--- Begin AVAILABLE DATA ---
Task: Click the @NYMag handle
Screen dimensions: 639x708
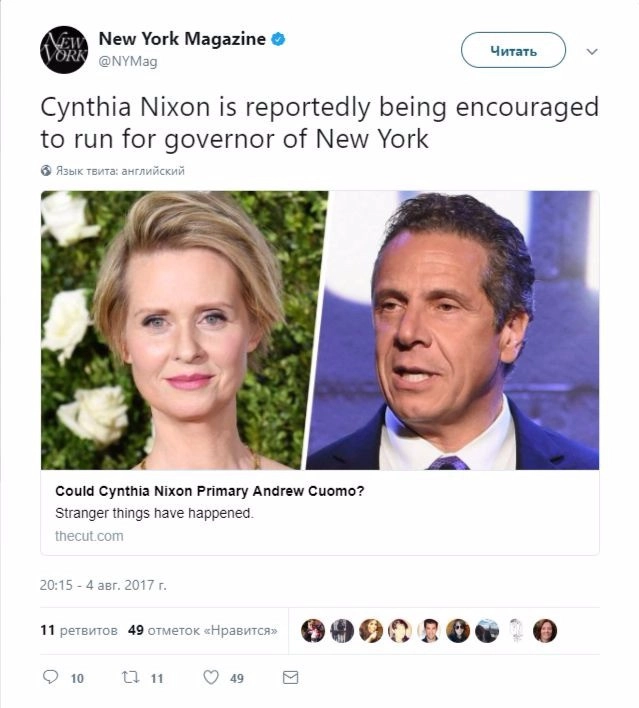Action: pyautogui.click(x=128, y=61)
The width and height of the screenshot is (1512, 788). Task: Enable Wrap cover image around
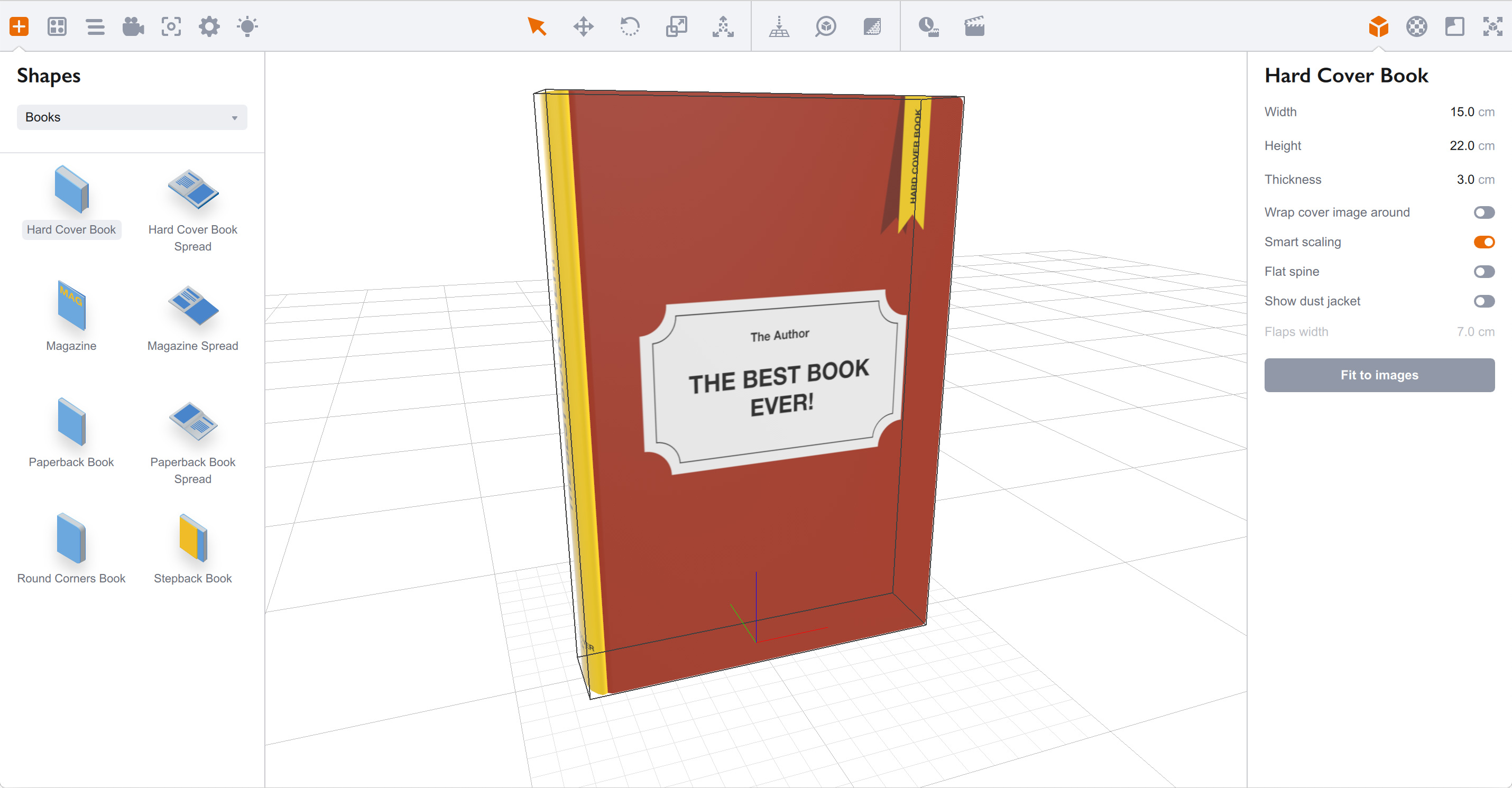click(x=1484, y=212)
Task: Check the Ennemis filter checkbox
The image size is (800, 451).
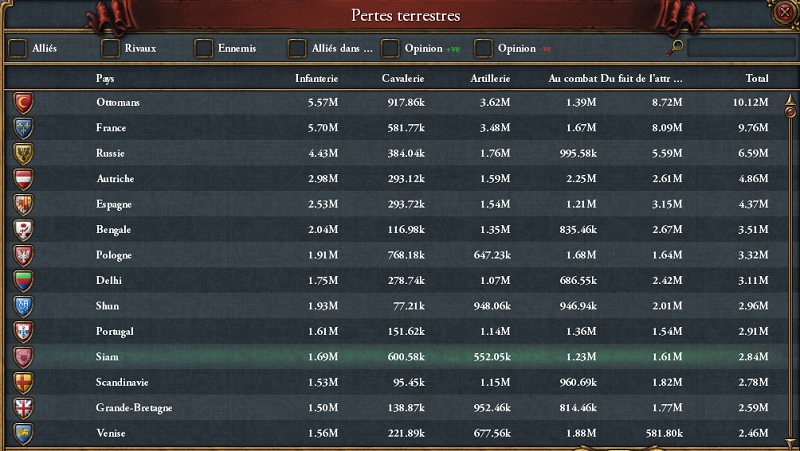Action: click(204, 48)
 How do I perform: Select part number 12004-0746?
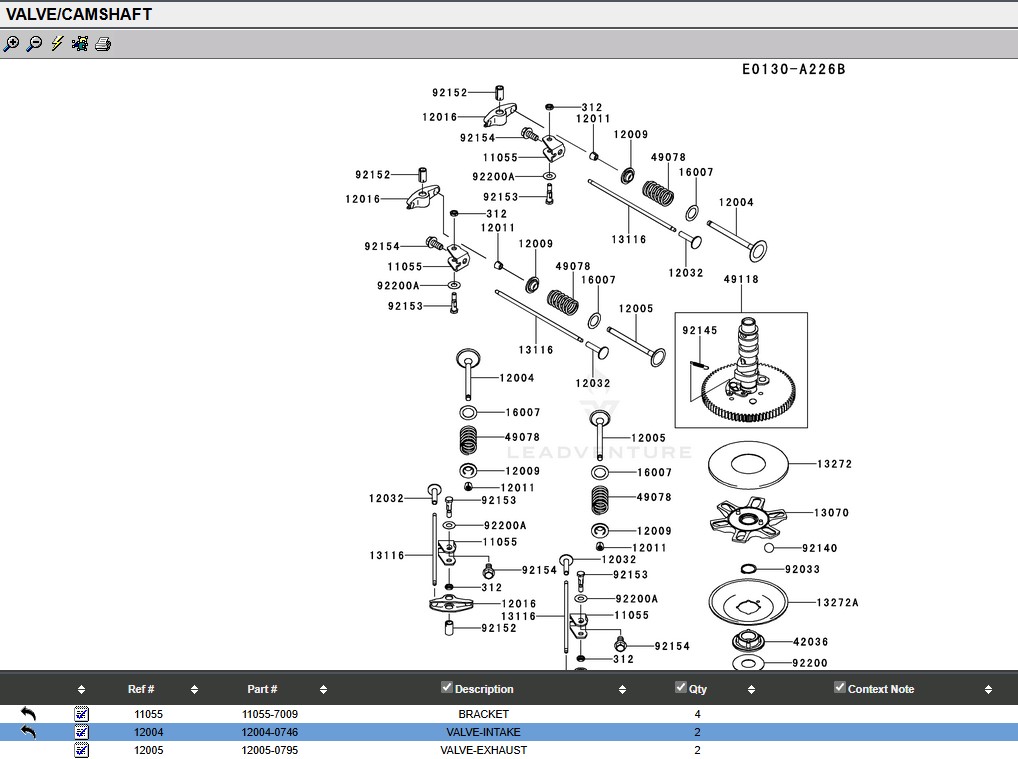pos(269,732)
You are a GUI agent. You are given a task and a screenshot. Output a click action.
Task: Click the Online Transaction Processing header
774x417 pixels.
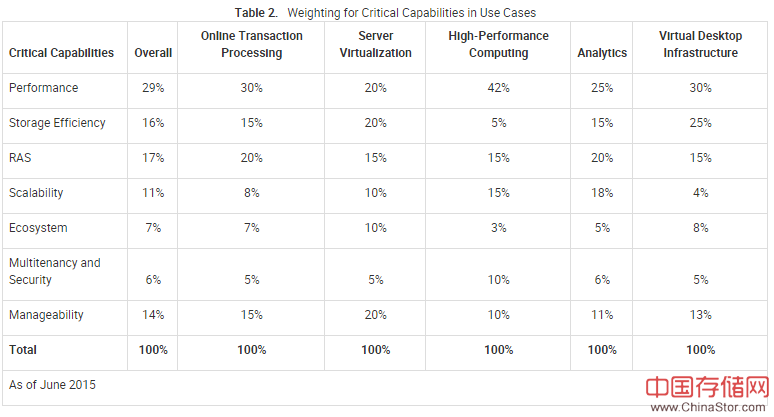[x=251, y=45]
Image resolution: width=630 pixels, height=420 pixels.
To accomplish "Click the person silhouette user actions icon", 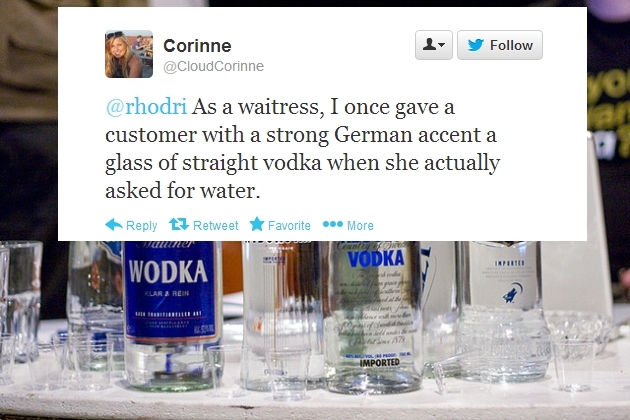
--- End AVAILABLE DATA ---
# GIVEN REQUEST
Identify every line of the data that contains the word "screenshot", and copy each of those lines. Treat uppercase and lowercase as different.

# RESULT FOR THIS EXERCISE
The width and height of the screenshot is (1512, 788). Task: Enable Wrap cover image around
You are a GUI agent. You are given a task and a screenshot. Output a click action.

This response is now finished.